The Modeller’s Photographic Archive series is essentially an A4 landscape photo book format using the very best original wartime images from various private collections. The landscape format allows the publishers to reproduce images as much as 60cm across (24”) when on a double page spread, a huge increase compared to standard A4 portrait publications.
This latest Special Edition version is the first of two parts covering Me110 units in the Battle of Britain. This first volume covers ZG1, NG1, Reconnaissance Units, EprGr210 and ZG2. The author is leading Me110 expert John Vasco who has drawn the best images from his extensive photo archive to fill the books with large high-res images of this famous heavy fighter.

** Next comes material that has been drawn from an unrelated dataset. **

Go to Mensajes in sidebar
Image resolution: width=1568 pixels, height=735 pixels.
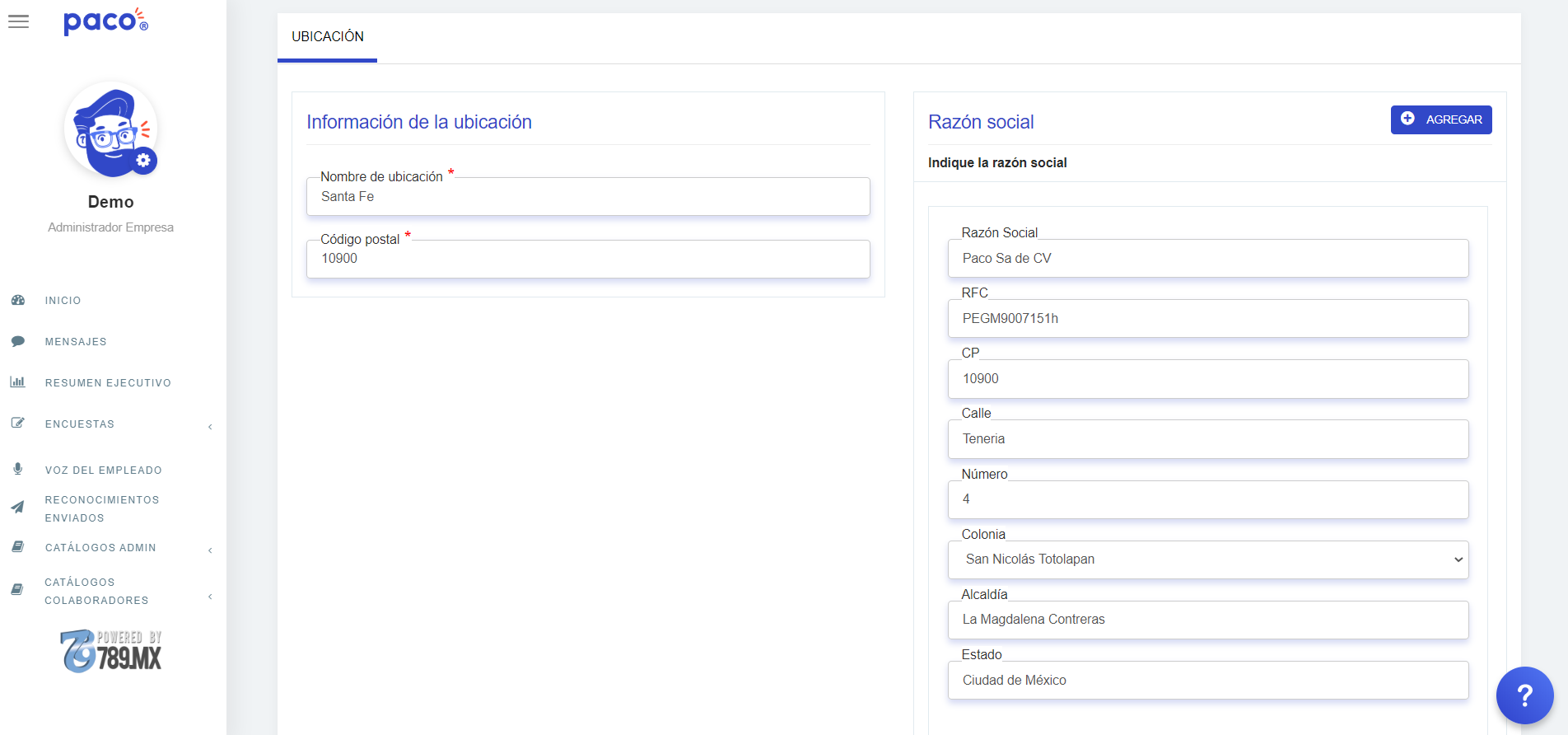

There are over 20 full colour profiles in both parts, produced by Fernando Estanislau, which are undoubtedly the most accurate Me110 profiles ever published.
The stunning cover art is by world renowned digital artist Piotr Forkasiewicz.
Being a Special Edition this volume contains 112 Pages instead of the usual MPA format of 96 pages.
Part Two is also available.
John Vasco is 68, married with two children and two grandchildren. His research started in 1980 with work on the Luftwaffe fighter-bomber unit, Erprobungsgruppe 210, which was published in 1990 and has since gone to a second edition. This research led to his continuing interest in the Messerschmitt Bf 110 and he then worked with renowned researcher and author, Peter Cornwell, on a work covering the Messerschmitt Bf 110 units in 1940. Over the years, publishers have approached John to do specialist publications for them on the Messerschmitt Bf 110. The two-volume series for Red Kite will be his 10th and 11th books.
Aside from his Luftwaffe research work, John was a civil servant for over 32 years, ultimately retiring in a Management grade. Another long-running theme in John's life has been music, in particular, guitar, and he started gigging in the night clubs of Liverpool in 1969 while still at school. His particular claim to fame is that he played in the original Cavern Club, as well as many other venues that a certain famous Liverpool band played at. It must have got under his skin, as he is still gigging today, in a band he formed several years ago in Norwich.